The Death and Life of Schneider Wrack book cover

The Death and Life of Schneider Wrack

I’ve read a lot of zombie books, but one about a zombie slave on an ocean planet is not something I’ve tried before. Schneider Wrack wakes up zombiefied and goes on to lead a grisly and fascinating zombie slave insurrection. This first half of the book is spellbinding if only for the totally wtf ideas and scenarios presented by author Nate Crowley, who wrote this book after tweeting a poem a day for 76 days for a friend. The micro fiction arena blended nicely into the much longer form, especially with Crowley’s ability to saturate the prose with fantastical beings and settings, sometimes using words I had to look up. Unlike Zone One, though, it didn’t make me cranky.

There are also a lot of British-isms that went over my head, and I sometimes wondered if he wasn’t making up words just to turn up the freak, which he did without a massive self-consciousness that screams “I’m freaky!” at you on every page as with The UnNoticables. Once it hits the halfway point, though, there is an abrupt sea change where Death and Life changes from a rousing zombie sci-fi adventure into a Lovecraftian zombie Heart of Darkness.

The second half begins with a huge jump in time, place and character that fortunately turns out to be a flashback. Nevertheless, I began to have a difficult time maintaining my interest, especially as it kept repeating what had happened in the first half, much like an author would do in a sequel. As it turns out, the book actually is two novellas slapped together. The author should have made a point of not revisiting the first half like it was a different book.

Despite the arcane settings and story, and the perpetually gory action, there is some deep philosophical thinking and odd jokes, like one zombie exclaiming to another one beautiful morning, “Doesn’t it feel good to be alive?”  At another point, a zombie wearing a hardened military exoskeleton tromps around the jungle with an enormous zombie crab strapped to her shoulder, and, “he made plenty of encouraging noises, and only occasionally gave in to the temptation to squawk ‘Pieces of eight!
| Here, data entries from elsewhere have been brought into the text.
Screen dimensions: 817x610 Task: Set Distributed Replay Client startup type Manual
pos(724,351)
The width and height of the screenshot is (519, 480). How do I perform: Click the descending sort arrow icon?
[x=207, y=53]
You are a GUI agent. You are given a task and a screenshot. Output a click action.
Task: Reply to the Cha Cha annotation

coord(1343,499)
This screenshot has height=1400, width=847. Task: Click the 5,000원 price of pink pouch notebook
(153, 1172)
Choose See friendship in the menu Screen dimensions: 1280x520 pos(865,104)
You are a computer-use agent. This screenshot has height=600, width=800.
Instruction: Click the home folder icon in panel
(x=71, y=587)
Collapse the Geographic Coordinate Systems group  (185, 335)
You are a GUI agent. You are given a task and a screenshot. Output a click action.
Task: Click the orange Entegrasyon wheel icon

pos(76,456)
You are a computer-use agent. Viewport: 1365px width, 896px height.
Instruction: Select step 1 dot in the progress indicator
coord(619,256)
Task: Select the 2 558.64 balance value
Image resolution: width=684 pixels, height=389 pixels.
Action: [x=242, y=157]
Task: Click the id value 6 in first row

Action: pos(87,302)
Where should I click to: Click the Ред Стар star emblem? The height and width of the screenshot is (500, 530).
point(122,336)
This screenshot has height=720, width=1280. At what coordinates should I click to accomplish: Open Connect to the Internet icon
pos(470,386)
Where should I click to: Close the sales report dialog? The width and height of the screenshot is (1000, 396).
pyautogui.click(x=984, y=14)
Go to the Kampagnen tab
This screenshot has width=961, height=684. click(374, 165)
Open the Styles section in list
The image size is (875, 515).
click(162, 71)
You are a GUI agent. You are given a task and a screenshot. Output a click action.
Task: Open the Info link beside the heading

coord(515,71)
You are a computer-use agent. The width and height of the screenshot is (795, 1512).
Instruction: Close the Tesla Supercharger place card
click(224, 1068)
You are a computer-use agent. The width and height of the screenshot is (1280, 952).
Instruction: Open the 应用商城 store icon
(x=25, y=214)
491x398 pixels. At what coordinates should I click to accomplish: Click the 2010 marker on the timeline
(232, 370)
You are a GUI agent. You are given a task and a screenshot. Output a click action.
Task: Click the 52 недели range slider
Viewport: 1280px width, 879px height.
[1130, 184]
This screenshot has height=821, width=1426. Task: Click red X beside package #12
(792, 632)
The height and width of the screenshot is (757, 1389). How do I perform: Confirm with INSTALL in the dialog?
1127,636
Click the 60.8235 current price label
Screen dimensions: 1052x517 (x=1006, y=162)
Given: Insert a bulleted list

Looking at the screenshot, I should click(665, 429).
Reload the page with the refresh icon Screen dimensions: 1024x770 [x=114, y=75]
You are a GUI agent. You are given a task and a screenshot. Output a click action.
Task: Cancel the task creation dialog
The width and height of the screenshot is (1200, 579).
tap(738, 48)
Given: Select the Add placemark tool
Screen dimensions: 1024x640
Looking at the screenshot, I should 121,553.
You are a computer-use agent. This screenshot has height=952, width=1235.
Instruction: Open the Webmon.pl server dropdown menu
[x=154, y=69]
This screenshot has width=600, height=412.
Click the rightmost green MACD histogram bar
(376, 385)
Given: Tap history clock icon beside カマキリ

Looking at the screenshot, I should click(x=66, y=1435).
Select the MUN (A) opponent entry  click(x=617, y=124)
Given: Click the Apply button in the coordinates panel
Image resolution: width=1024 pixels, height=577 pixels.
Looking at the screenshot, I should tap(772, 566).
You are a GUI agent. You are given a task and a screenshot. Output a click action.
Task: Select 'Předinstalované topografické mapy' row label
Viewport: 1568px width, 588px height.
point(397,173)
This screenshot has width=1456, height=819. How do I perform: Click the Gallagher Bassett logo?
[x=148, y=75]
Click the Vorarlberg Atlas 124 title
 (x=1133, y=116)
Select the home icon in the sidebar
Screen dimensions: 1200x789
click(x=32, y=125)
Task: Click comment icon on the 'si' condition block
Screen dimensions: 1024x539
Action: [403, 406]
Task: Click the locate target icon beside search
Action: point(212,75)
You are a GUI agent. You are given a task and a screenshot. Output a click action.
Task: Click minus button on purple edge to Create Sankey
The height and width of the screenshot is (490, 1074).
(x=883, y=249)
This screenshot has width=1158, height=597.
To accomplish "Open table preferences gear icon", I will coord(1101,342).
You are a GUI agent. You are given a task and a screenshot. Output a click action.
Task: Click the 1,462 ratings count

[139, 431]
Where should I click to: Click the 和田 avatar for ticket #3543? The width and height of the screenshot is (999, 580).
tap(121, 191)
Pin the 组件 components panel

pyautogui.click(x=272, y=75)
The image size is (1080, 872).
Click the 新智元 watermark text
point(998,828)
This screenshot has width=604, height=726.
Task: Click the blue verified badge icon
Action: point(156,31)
Pieces of eight!’ in her ear. She hadn’t laughed yet, but he was sure that was because she still hadn’t gotten the joke.”

I was uncomfortable with what seems like the mother of all deux ex machinas throughout the first two thirds of the book, but all was explained later. The explanation made me sad for the zombie in question, and that’s a sentence you don’t often get to type. Crowley’s world building is solid and as you learn more history of Wrack’s world, and others, all the massively esoteric bits come together to make grim sense. Even more grim than waking up a zombie slave.

I recommend this book, especially if you don’t mind switching zombie genres halfway through from unique to uniquer. There is gore and pathos and a wonderfully drawn series of worlds with deep histories and recognizably human predilections, even for the human zombies. Did I not mention there are many kinds of zombies? My bad.